Anti-AT antibody levels as a function of age.

To understand the relationship between age and AT-specific IgG and NAb levels, we conducted a survey of 309 serum samples collected from subjects ranging between ≤1 and 75 years of age (Fig. 1). The subject-to-subject variability of antibody levels observed in infants (aged ≤1 year) and young children (aged 2 to 10 years) was higher than in the rest of the age groups. The mean IgG and NAb levels in infants were significantly lower than in the other groups. NAb and IgG levels were, respectively, 6.31-fold (P = 0.0064) and 12.92-fold (P < 0.0001) higher in young children than in infants, whereas the NAb/IgG ratio was approximately 2-fold (P = 0.1162) higher in the infants than in the young children. The NAb/IgG ratio in the young children was the lowest among the age groups. IgG levels in adolescents (11 to 20 years old) were similar to those in young children, whereas NAb levels and the NAb/IgG ratio were 5.52-fold (P = 0.0001) and 4.7-fold (P < 0.0001) higher, respectively. Among subjects aged 11 to 50 years, NAb and IgG levels and NAb/IgG ratios remained similar. The levels of NAb (ratio = 0.55, P = 0.0006) and IgG (ratio = 0.62, P = 0.0007) were lower in adults aged 51 to 60 years than in subjects aged 11 to 50 years, although the NAb/IgG ratios were not significantly different (ratio = 0.88, P = 0.2767). Levels of NAb (1.45-fold, P = 0.1107) and IgG (1.38-fold, P = 0.1272) in elderly subjects (61 to 75 years old) were slightly higher than those in adults aged 51 to 60 years.

FIG 1.

FIG 1

Serum anti-AT antibody levels in healthy subjects from different age groups. Shown are individual measurements, geometric mean values, and 95% confidence intervals for anti-AT NAb levels (A), anti-AT total IgG antibody levels (B), and NAb/IgG ratios (C). **, P < 0.01; ***, P < 0.001.
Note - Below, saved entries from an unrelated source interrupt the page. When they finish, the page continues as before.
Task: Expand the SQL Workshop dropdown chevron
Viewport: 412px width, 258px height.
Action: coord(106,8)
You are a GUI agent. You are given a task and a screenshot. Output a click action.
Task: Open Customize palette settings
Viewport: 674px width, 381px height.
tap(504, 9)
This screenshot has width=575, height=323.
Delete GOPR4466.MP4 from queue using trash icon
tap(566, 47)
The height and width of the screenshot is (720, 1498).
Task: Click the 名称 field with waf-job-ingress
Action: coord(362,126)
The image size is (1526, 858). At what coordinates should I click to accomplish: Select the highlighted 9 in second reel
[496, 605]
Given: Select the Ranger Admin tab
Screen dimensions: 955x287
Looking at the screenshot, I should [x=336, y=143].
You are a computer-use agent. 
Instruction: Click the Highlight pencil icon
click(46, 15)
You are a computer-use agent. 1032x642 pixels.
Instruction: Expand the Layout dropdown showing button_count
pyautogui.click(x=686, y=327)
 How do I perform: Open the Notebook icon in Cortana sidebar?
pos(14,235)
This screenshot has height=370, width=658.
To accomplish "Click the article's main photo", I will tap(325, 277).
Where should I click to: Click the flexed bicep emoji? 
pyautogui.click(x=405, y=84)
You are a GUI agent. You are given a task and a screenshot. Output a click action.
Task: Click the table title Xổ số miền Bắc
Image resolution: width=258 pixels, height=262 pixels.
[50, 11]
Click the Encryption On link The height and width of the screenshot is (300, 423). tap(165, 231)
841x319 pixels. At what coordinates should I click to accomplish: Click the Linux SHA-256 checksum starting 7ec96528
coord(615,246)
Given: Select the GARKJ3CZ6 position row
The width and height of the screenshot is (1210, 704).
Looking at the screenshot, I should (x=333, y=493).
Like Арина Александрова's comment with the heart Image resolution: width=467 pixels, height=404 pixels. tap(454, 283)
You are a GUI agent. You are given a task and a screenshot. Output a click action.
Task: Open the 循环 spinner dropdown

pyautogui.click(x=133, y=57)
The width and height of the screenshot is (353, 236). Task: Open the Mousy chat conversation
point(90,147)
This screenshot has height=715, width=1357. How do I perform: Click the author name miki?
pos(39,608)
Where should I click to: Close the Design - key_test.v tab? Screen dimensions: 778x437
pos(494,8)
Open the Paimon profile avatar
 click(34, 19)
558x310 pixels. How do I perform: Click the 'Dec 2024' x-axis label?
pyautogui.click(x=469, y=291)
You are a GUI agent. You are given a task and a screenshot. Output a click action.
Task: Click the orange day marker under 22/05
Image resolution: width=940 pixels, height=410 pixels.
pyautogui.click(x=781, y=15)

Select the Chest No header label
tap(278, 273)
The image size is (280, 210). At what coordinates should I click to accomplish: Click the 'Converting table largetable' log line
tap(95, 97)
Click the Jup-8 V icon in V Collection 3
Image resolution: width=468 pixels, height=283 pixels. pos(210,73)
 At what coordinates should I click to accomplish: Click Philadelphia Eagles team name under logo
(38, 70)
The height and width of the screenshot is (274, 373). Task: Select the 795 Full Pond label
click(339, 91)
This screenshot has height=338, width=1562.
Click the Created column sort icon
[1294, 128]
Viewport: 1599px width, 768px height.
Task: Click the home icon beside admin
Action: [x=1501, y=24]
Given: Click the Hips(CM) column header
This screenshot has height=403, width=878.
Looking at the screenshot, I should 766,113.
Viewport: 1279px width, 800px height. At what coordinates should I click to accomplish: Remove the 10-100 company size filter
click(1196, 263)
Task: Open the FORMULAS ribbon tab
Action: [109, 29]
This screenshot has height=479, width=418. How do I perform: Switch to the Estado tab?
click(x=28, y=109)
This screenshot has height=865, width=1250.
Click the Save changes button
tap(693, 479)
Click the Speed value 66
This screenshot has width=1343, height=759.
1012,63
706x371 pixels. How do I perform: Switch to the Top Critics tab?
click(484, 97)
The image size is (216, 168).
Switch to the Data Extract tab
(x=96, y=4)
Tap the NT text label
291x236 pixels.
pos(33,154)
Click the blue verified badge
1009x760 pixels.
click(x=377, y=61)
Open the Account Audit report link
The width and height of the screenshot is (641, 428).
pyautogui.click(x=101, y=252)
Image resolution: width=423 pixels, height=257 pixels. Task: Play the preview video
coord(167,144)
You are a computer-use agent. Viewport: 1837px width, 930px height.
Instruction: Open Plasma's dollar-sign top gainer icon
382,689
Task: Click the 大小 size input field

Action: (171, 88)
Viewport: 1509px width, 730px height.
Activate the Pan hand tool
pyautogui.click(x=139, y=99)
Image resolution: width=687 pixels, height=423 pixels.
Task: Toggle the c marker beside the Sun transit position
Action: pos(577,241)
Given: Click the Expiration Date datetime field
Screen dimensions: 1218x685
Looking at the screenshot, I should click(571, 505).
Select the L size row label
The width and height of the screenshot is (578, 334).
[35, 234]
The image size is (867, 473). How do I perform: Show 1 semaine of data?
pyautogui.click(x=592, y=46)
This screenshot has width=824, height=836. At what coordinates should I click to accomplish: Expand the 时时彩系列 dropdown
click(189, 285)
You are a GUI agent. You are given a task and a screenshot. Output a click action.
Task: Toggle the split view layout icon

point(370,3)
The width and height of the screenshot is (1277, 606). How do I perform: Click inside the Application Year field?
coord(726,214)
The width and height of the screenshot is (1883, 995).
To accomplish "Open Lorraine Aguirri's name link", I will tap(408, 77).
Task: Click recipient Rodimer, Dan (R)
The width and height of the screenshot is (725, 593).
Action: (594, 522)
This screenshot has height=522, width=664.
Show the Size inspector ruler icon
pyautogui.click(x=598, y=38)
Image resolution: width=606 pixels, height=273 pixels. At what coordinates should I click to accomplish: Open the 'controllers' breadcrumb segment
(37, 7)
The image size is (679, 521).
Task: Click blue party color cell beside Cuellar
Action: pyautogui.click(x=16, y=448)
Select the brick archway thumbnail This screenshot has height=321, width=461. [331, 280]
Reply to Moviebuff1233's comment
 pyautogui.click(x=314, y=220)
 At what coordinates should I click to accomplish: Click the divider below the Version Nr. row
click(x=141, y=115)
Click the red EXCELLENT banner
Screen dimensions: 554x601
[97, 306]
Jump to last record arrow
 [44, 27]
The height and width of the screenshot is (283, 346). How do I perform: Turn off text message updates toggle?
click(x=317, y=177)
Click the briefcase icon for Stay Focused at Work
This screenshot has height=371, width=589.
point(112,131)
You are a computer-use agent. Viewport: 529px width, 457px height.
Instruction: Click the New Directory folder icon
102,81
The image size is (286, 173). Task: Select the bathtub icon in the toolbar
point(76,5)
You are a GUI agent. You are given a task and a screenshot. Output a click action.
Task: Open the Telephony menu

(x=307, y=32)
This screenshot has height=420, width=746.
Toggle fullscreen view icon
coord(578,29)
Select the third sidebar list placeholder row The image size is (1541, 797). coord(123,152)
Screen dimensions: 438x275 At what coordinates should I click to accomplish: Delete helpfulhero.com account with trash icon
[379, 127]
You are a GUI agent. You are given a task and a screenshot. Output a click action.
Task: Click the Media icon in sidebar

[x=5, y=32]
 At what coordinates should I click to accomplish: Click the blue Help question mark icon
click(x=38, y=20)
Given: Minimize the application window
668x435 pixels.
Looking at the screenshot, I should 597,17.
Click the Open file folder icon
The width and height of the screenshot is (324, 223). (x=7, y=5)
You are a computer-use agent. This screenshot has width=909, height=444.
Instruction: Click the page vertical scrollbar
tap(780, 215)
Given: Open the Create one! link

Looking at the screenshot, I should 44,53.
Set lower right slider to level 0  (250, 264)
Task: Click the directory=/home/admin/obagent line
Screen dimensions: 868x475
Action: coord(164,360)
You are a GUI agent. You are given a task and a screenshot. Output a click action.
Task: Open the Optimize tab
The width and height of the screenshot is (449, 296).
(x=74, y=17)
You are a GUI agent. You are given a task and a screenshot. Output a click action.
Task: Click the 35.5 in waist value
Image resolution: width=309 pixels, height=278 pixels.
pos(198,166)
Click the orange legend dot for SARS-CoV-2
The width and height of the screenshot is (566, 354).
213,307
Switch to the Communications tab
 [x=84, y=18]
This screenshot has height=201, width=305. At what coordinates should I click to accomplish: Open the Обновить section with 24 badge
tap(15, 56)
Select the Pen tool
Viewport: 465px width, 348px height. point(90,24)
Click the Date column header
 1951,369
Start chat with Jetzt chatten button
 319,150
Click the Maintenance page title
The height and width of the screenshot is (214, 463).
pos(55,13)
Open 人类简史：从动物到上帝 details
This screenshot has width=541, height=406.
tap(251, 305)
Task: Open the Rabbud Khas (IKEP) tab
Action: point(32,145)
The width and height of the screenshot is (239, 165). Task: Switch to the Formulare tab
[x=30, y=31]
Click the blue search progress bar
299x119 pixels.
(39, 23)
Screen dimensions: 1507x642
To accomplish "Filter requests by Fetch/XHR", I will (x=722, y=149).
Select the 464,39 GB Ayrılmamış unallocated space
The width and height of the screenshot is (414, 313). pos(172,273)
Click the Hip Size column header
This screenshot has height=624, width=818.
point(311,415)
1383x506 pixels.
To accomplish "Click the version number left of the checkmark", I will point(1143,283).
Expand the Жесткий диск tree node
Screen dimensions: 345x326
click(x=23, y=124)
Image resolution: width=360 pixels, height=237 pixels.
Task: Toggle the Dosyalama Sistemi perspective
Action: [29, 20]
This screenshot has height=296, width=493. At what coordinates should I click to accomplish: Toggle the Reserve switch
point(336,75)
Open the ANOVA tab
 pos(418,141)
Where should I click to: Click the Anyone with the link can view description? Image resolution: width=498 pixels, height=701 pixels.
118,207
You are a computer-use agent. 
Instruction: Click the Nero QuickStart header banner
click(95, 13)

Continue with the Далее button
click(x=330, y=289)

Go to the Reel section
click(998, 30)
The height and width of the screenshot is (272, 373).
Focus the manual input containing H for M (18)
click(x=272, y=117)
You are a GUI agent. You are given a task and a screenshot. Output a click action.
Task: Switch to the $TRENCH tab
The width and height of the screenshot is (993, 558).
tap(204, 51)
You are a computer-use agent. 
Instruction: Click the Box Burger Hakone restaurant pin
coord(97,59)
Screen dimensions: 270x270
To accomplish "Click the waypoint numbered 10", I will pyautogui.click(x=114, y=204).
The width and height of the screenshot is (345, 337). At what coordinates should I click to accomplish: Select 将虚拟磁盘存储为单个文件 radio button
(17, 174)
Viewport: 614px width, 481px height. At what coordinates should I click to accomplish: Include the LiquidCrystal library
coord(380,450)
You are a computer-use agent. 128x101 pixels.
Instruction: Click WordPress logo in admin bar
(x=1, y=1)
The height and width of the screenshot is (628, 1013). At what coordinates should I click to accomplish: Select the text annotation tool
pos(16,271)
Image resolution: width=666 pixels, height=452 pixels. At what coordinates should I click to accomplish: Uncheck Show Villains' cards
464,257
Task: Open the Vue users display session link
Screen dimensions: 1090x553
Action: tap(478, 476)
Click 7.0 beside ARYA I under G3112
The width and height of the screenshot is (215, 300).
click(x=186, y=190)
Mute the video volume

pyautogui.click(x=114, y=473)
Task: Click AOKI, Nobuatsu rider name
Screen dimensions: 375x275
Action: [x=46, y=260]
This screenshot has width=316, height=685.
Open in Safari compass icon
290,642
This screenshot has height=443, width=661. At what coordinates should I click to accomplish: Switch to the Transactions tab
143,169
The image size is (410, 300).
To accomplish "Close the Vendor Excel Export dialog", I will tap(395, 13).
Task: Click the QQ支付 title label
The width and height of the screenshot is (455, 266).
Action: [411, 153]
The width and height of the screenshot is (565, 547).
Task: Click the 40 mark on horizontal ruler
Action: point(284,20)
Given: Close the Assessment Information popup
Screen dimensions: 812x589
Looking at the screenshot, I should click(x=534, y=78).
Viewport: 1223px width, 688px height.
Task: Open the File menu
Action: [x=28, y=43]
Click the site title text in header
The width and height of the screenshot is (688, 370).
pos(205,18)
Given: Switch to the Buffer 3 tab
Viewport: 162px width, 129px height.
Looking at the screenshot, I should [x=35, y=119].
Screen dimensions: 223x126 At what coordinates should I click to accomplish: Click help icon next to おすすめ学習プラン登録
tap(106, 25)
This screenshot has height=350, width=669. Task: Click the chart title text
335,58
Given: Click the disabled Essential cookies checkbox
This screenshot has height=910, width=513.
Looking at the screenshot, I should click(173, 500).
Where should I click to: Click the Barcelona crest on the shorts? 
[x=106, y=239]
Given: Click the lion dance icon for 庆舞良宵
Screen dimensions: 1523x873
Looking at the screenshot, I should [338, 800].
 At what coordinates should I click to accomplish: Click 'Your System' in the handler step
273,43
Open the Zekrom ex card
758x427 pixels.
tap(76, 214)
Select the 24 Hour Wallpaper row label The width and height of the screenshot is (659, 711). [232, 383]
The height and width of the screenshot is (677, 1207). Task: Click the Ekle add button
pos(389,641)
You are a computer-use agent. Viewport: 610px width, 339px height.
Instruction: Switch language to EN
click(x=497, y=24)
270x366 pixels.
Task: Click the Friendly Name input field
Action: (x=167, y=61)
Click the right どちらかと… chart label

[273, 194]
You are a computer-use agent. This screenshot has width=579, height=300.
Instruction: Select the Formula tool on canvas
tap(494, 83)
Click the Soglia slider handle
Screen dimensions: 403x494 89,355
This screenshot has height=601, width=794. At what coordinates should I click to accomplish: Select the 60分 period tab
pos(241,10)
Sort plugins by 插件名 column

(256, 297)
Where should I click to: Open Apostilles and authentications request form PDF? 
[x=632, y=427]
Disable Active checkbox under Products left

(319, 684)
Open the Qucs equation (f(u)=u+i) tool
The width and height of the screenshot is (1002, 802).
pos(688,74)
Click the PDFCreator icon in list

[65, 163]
Anti-AT antibody levels as a function of S. aureus colonization.

A previous study suggested that higher anti-AT antibody levels in intravenous-drug users may result from recurrent intravenous exposure to S. aureus and may correlate with protection from S. aureus-induced endocarditis (27). To determine whether subjects colonized with S. aureus might have been self-immunized against AT and have higher AT-specific antibody levels, we measured serum anti-AT IgG and NAb levels in S. aureus-colonized (n = 53) and noncolonized (n = 147) subjects (Fig. 2). NAb levels in colonized subjects were 1.38-fold higher than in noncolonized subjects (P = 0.0356), whereas differences in IgG levels (1.23-fold, P = 0.1188) and NAb/IgG ratios (1.12-fold, P = 0.1602) were not significant. Among the subjects colonized with MRSA (n = 14) or methicillin-susceptible S. aureus (MSSA) (n = 39), NAb (0.82, 0.73) and IgG (1.18, 1.12) levels and NAb/IgG ratios (0.70, 0.66) were similar. These data suggest that there is a modest effect of S. aureus colonization on serum anti-AT antibody levels at a population level.

FIG 2.

FIG 2

Serum anti-AT antibody levels as a function of S. aureus colonization. Shown are individual measurements, geometric mean values, and 95% confidence intervals for anti-AT NAb levels (A), anti-AT total IgG antibody levels (B), and NAb/IgG ratios (C). *, P < 0.05.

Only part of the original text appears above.